* TASK STATEMENT: From the line with "Task: Select the 400mm dimension label" to the final line of the data below, please write out every line exactly, with no pictures.

--- TASK MATERIAL Enclosed Below ---

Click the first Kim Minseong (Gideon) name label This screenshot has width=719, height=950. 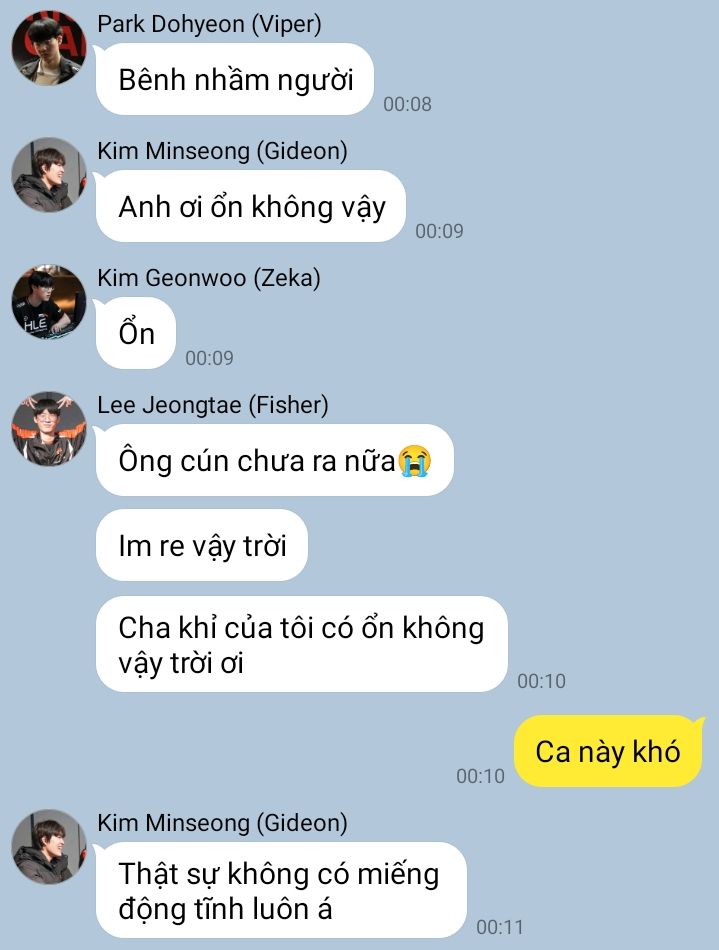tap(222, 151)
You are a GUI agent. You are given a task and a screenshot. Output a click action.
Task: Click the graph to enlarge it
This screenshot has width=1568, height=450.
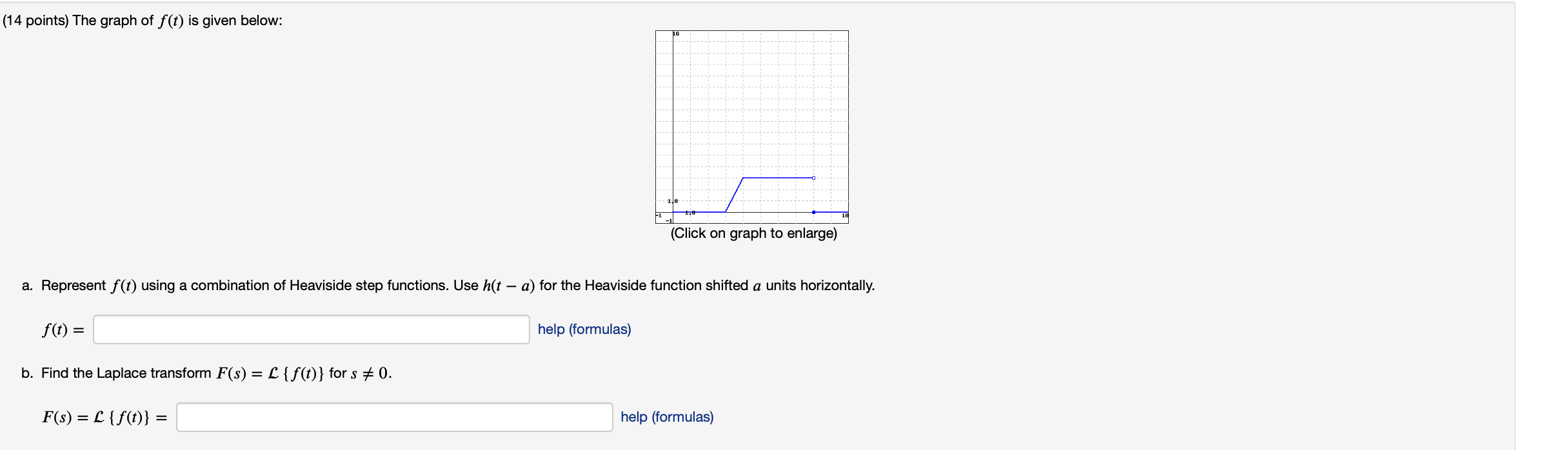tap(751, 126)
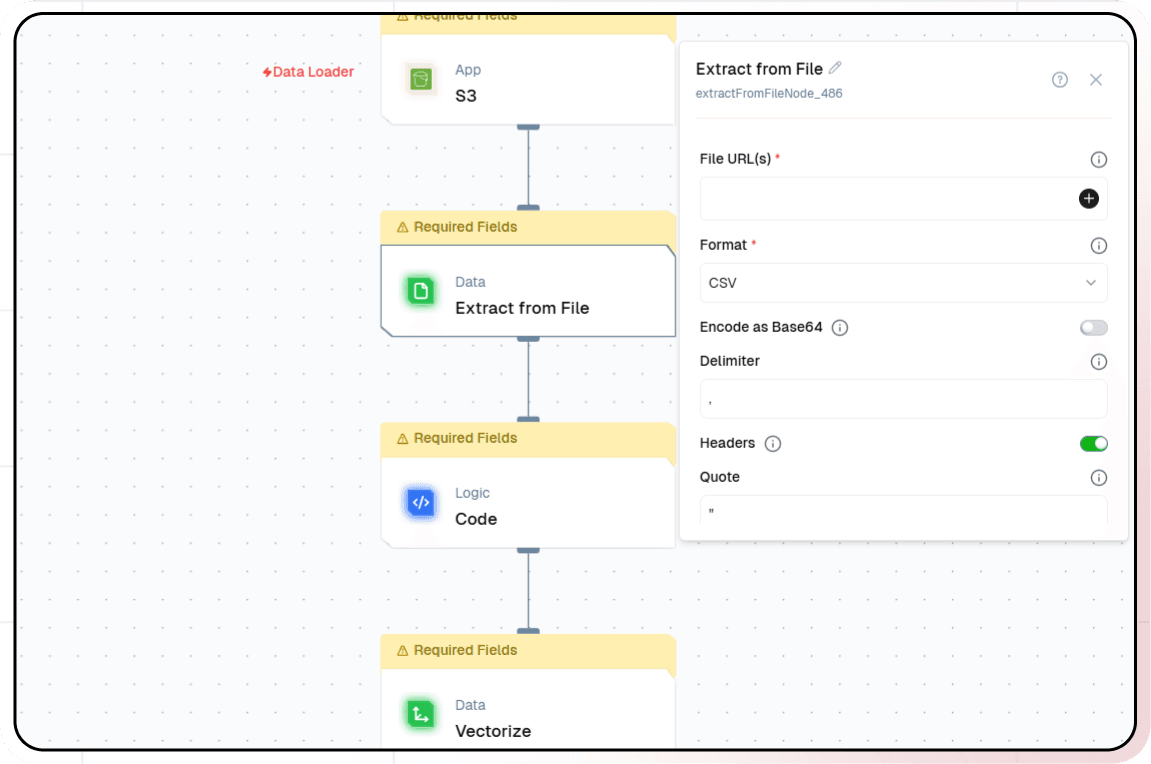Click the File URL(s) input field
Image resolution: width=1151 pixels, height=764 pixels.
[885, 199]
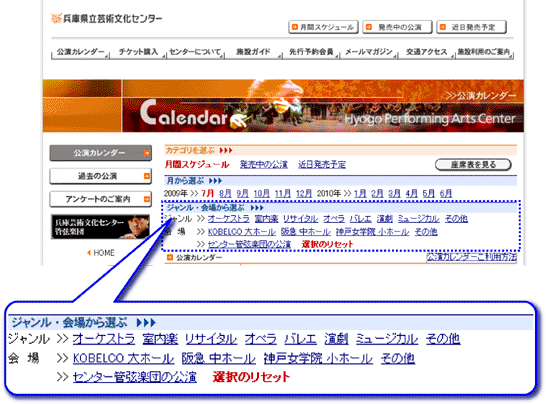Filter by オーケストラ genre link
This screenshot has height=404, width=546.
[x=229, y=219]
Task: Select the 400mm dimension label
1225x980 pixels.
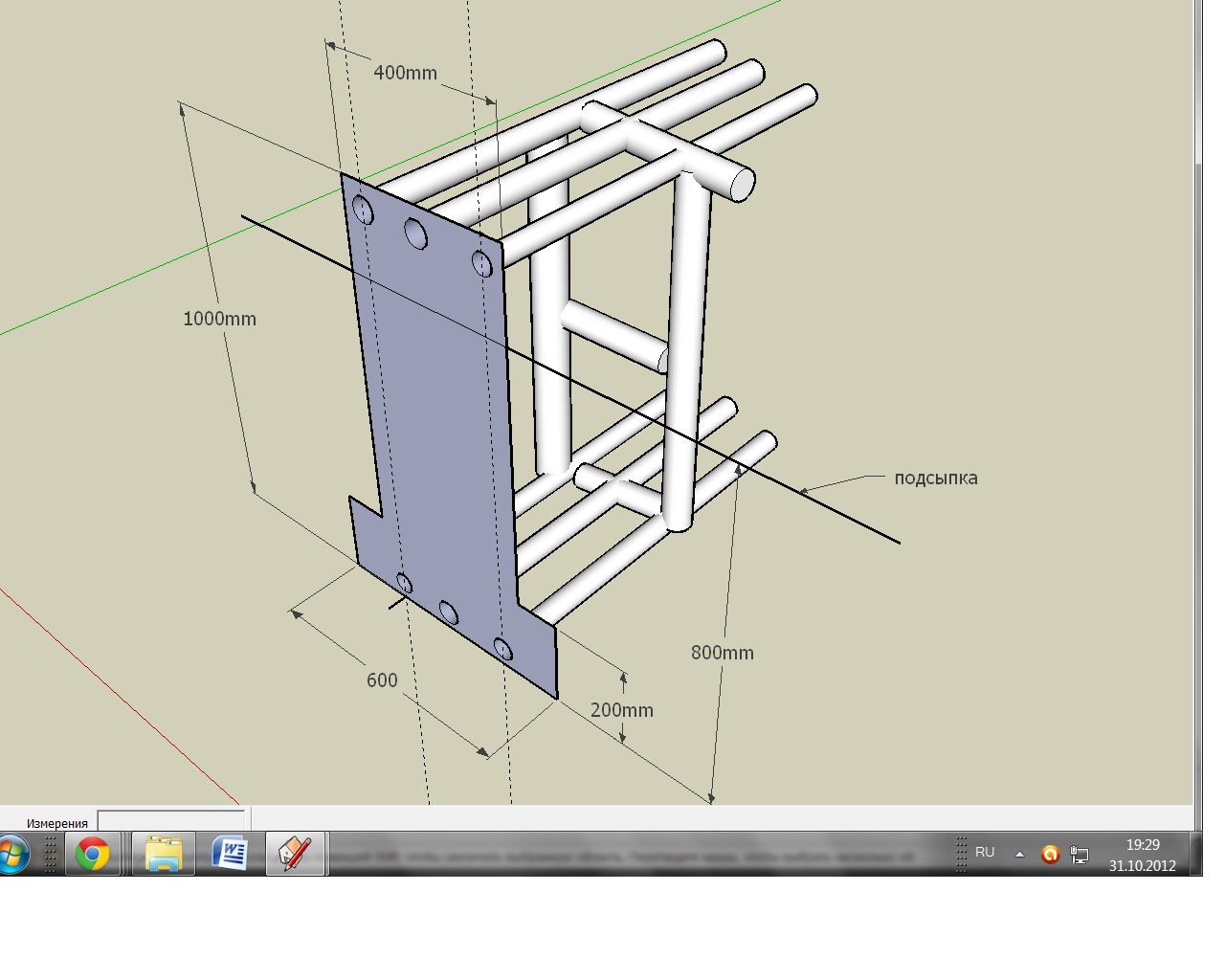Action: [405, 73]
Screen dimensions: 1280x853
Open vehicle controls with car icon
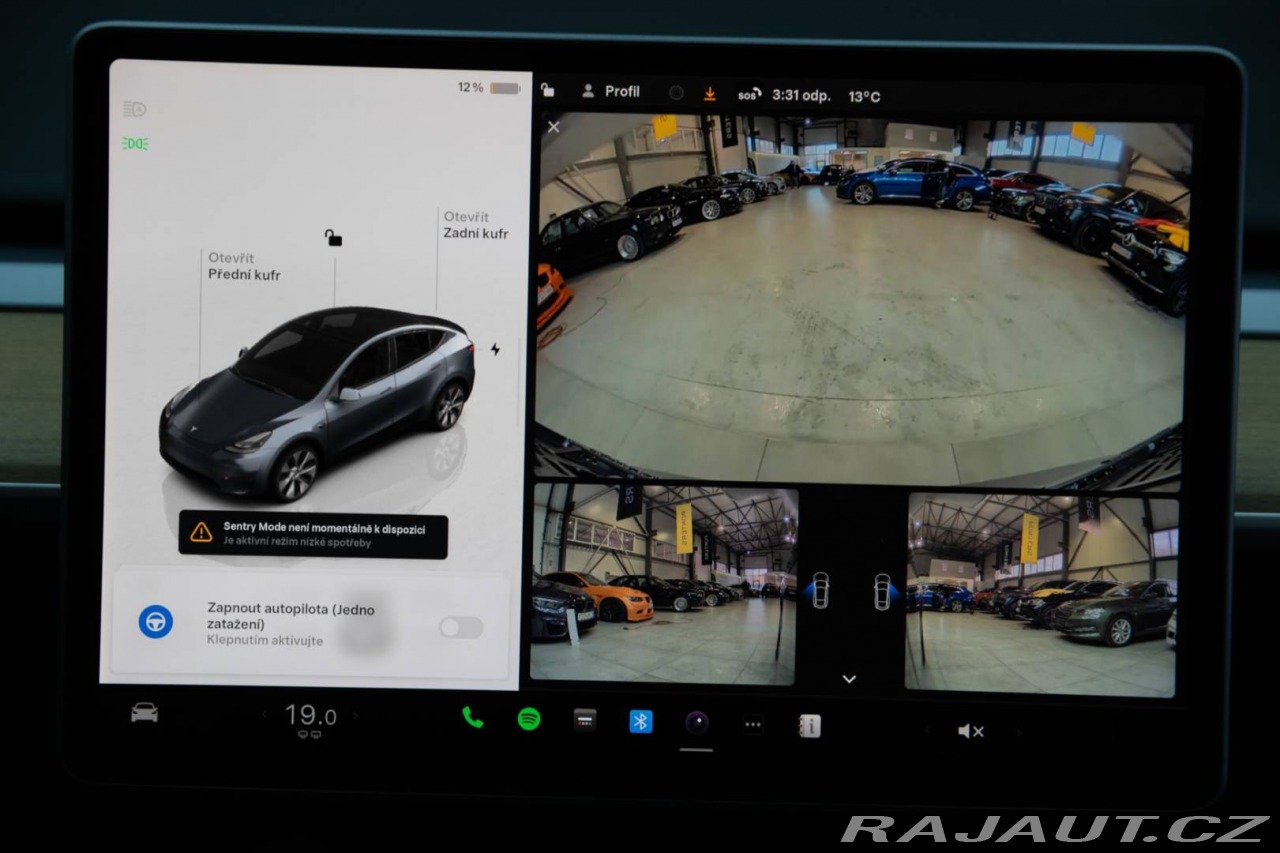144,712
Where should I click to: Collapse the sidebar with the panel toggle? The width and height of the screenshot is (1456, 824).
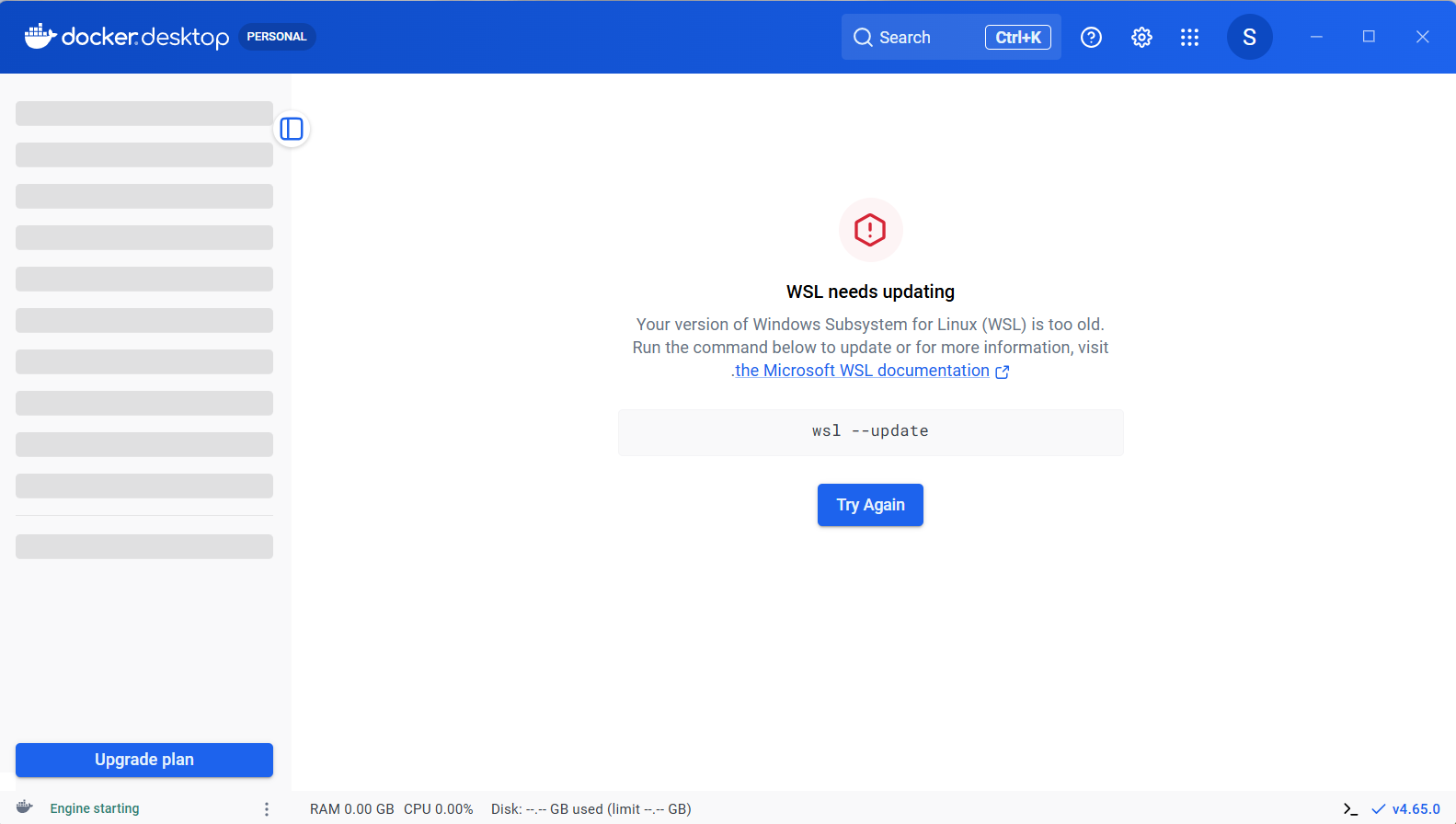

--- End of Enclosed TASK MATERIAL ---

* EXPECTED ANSWER:
Task: Select the 400mm dimension label
1225x980 pixels.
Action: [405, 73]
Screen dimensions: 1280x853
Open vehicle controls with car icon
144,712
Where should I click to: Collapse the sidebar with the panel toggle? The width and height of the screenshot is (1456, 824).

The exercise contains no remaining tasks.